This analysis explores inorganic (TDS) groundwater contamination in the Tulare Basin, California. Data was generously provided by CV-SALTS and CDM Smith, and aggregated from:
  • United States Geologic Survey1
  • California Department of Public Health2
  • Groundwater Ambient Monitoring and Assessment Program3
  • Environmental Defense Fund4
  • California Department of Water Resources5
  • independent dairy farm monitoring wells
Data ranges from 1902 - 2014. Later years (1980 - 2014) are much more data rich than early years (1902 - 1940).
All data cleaning, analysis, and mapping was carried out within R version 1.0.143.
All scripts, versions, data input files, and documentation for this model can be found in this Github repository.

Introduction

Data and Packages

#setwd("E:/rpauloo/Documents/GitHub/Contaminant-Mapping")
setwd("/Users/richpauloo/Documents/GitHub/Contaminant Mapping/Contaminant-Mapping")

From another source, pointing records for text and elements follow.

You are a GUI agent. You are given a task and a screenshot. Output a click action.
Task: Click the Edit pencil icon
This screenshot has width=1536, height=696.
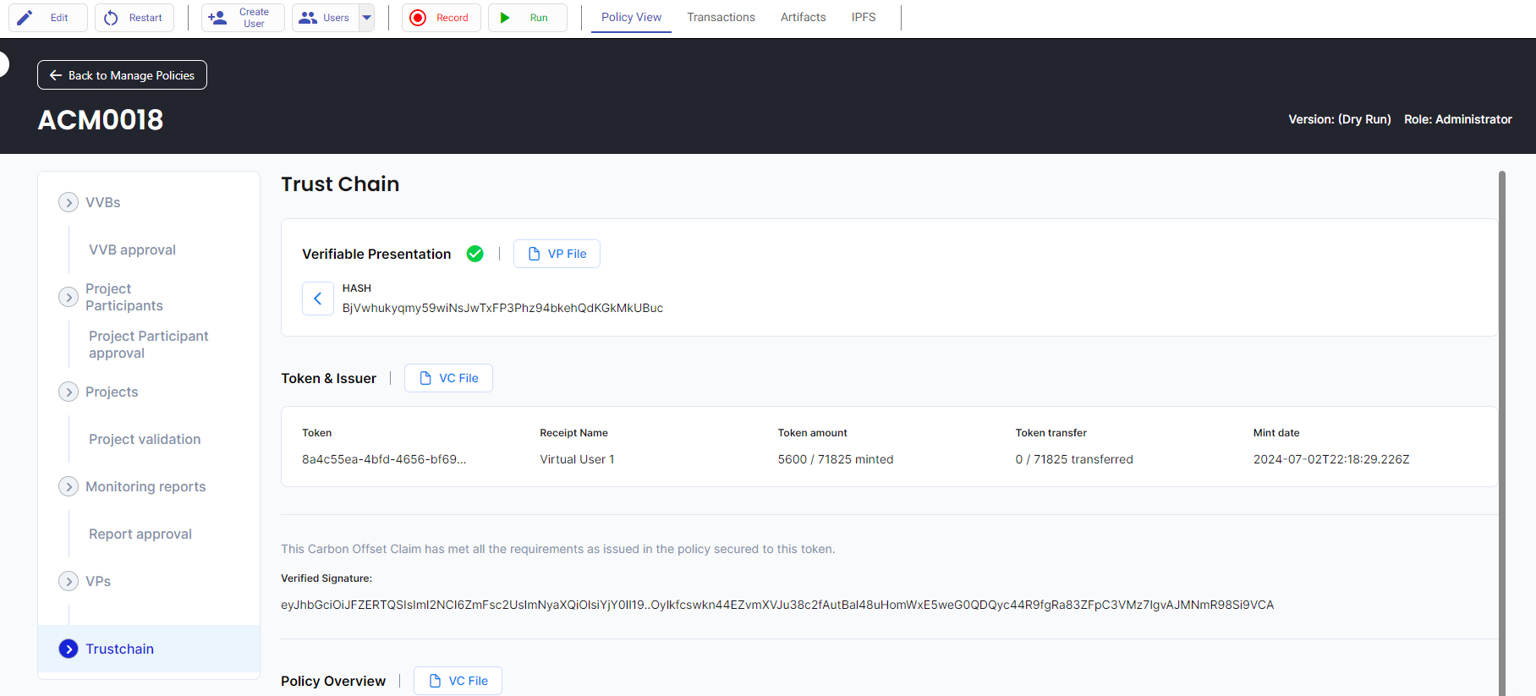pyautogui.click(x=26, y=17)
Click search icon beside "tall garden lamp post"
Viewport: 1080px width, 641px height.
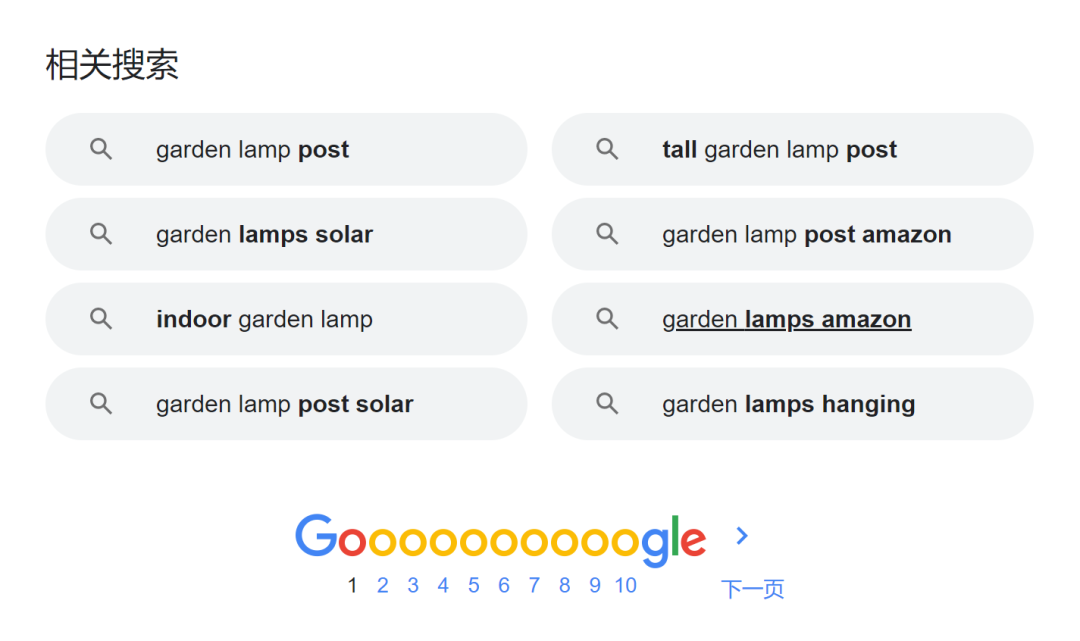coord(607,150)
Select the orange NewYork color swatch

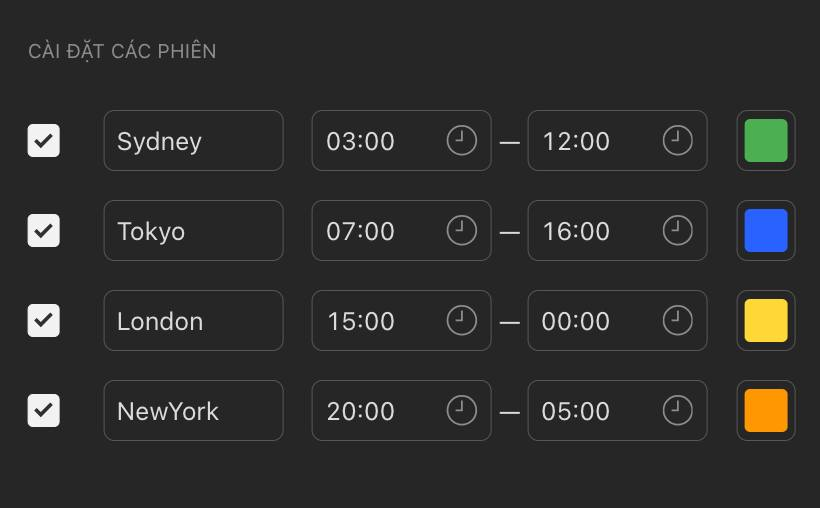766,410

required.packages <- c("sp", "XML", "rgdal", "rgeos", "raster", "ggplot2", 
                       "dismo", "leaflet", "RColorBrewer", "classInt")
suppressMessages(lapply(required.packages, require, character.only = TRUE))

dat = read.csv(file = "TDS_Features_Tulare_Clip_TableToExcel.csv", stringsAsFactors = FALSE) # 54,171 total observations

dat = dat[, c("Well_ID", "IAZ", "Database", "Samp_Date", 
              "Year", "Time_perio", "Result", "Latitude",
              "Longitude", "Depth_ft", "Well_Type", "DepthClass")]

Data Cleaning

library(plyr)
str(dat)

# create logical arrays to define sampling time intervals
time1 = ifelse(dat$Year > 1950 & dat$Year <= 1960, 1, NA)
time2 = ifelse(dat$Year > 1960 & dat$Year <= 1970, 1, NA) 
time3 = ifelse(dat$Year > 1970 & dat$Year <= 1980, 1, NA) 
time4 = ifelse(dat$Year > 1980 & dat$Year <= 1990, 1, NA) 
time5 = ifelse(dat$Year > 1990 & dat$Year <= 2000, 1, NA)
time6 = ifelse(dat$Year > 2000 & dat$Year <= 2014, 1, NA)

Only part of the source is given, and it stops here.